Genderqueer o queer deriva dalla parola inglese gender, che significa genere, e queer che letteralmenete significa “strano, bizzarro”. Nel corso degli anni, la parola queer è stata utilizzata in modo offensivo verso le persone che non si adattavano alle “tradizionali” norme di genere. Negli ultimi anni, la parola è stata ripresa da attivistx per i diritti LGBTIAQP+ per riaffermare, invece, il diritto a non doversi per forza conformare a norme di genere binarie (maschile vs. femminile)

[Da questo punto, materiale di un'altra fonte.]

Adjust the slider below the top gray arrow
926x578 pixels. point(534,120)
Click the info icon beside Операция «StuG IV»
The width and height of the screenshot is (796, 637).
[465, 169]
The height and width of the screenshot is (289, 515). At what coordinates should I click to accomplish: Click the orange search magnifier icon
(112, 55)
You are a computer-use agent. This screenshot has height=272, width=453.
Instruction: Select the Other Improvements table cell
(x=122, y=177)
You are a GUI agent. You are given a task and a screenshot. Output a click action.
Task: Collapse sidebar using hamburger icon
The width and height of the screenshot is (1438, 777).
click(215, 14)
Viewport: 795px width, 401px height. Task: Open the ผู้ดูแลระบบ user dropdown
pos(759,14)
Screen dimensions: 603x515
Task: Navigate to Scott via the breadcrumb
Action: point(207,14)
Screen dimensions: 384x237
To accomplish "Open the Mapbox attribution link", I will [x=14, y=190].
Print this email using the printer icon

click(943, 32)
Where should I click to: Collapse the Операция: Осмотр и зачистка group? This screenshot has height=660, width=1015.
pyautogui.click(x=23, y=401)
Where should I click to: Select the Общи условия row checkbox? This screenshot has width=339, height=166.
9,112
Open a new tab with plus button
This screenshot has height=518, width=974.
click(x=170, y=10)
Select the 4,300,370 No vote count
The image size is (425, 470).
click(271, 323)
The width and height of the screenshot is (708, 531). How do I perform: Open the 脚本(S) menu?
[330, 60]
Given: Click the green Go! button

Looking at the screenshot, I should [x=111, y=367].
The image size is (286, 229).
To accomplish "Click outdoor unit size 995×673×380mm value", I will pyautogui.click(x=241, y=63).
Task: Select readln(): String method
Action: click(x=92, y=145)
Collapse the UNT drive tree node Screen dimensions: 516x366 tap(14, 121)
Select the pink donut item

Sono sempre esistite, ne parliamo ora semplicemente a risultato di discussioni oneste e scientificamente avanzate che hanno finalmente cominciato a parlare dell’identità di genere umana non solo come una questione di rosa/azzurro, ma prendendo in considerazione tutti i complessi fattori che contribuiscono a formarla e che danno vita ad un arcobaleno di espressioni.
Vorrei condividere la traduzione di alcuni brani tratti dall’articolo “Endometriosis and Gender Nonconformity” scritto da Ashley R.T. Yergens per il blog di The Huffington Post.
“Esiste una popolazione di persone transgender e persone che non si conformano ai generi binari che affrontano l’endometriosi quotidianamente. Eppure, le nostre esperienze di questa malattia non sono oggetto di ricerca né vengono documentate. La nostra cancellazione dalla comunità dell’endometriosi ci rende praticamente impossibile richiedere trattamenti medici appropriati e accedere a sistemi di supporto psicologico senza dover costantemente fare un “coming out”, spiegare le nostre identità di genere, e giustificare le nostre esperienze di dolore pelvico.
Quando entro nella clinica chiamata Downtown Women OB/GYN (clinica ginecologica femminile), mi sento unx impostore, come se usurpassi spazio, come se imponessi me stessa su una femminilità autentica. Eppure, faccio una “x” sul quadratino “femmina” con un sorriso fuori posto.”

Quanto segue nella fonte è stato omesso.